Continue the article about the Dortmund sauna dispute from the point where it stops.

## PASSAGE SHOWN
----------------------------------------

German Couple Waits Days To Be Offended By Naked Neighbor Using His Sauna

Butt naked. In Germany of all places. The nerve. Is nothing sacred?

Neighbors

In the latest example of the German habit of seeking legal rulings on the tiniest details of every day life, a man has won a case over the right to walk to the sauna in his garden in the altogether.

The 42-year-old, named only as Robert B under German privacy laws, installed a private sauna in his garden in Dortmund.

In common with most Germans, Robert B liked to take his sauna naked, and didn’t bother covering up on his way to and from the house, despite the fact he could be clearly seen from the next door garden.

His neigbour, named only as Hans L, was sufficiently offended at the sight to seek legal redress, and initially won a court order for Robert B to cover up.

----------------------------------------

## DATA
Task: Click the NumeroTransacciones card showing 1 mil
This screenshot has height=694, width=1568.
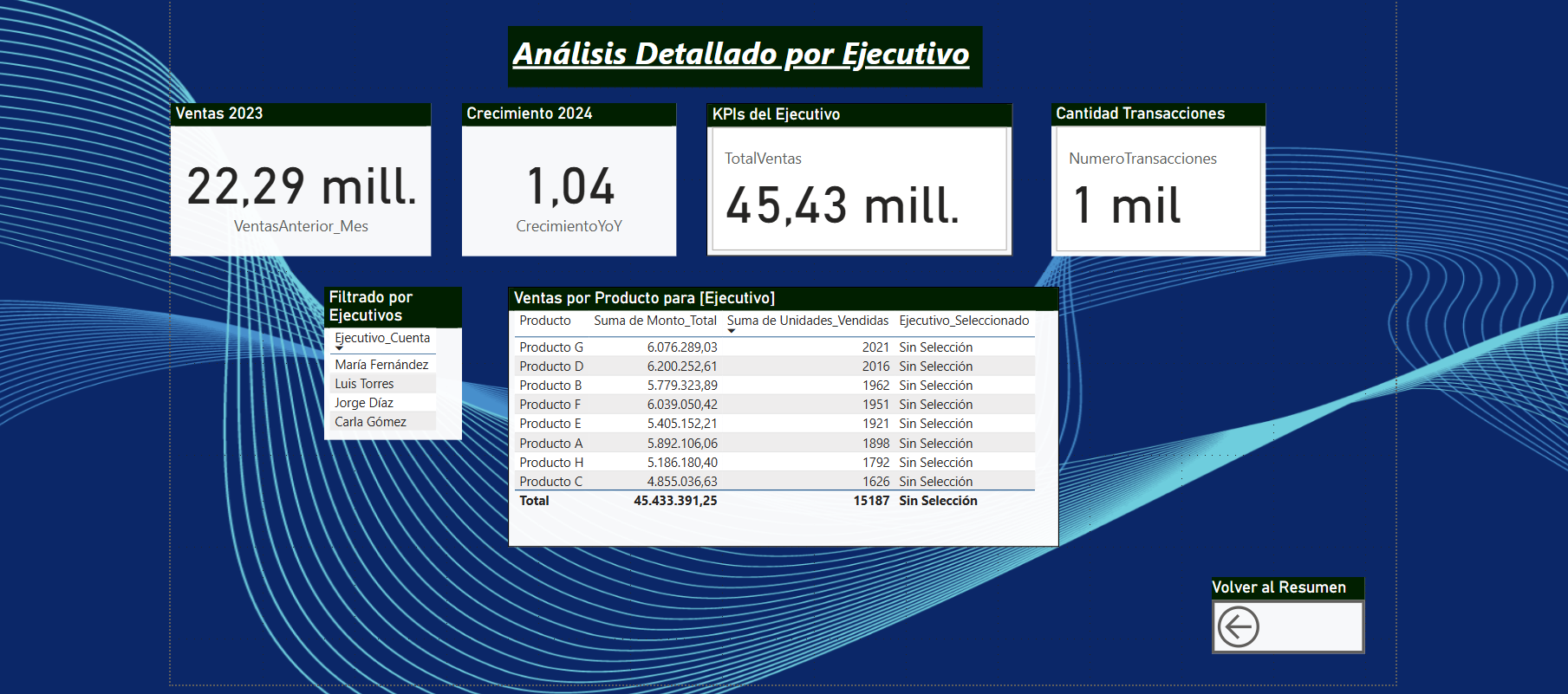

----------------------------------------

## EXPECTED OUTPUT
But Robert B appealed against the decision, and this week succeeded in securing his right to parade around his garden in a state of undress.

Die Rechtslage war bisher nicht eindeutig. Infrage kommt § 118 des Ordnungswidrigkeitengesetzes. Darin heißt es: “Ordnungswidrig handelt, wer eine grob ungehörige Handlung vornimmt, die geeignet ist, die Allgemeinheit zu belästigen oder zu gefährden und die öffentliche Ordnung zu beeinträchtigen.”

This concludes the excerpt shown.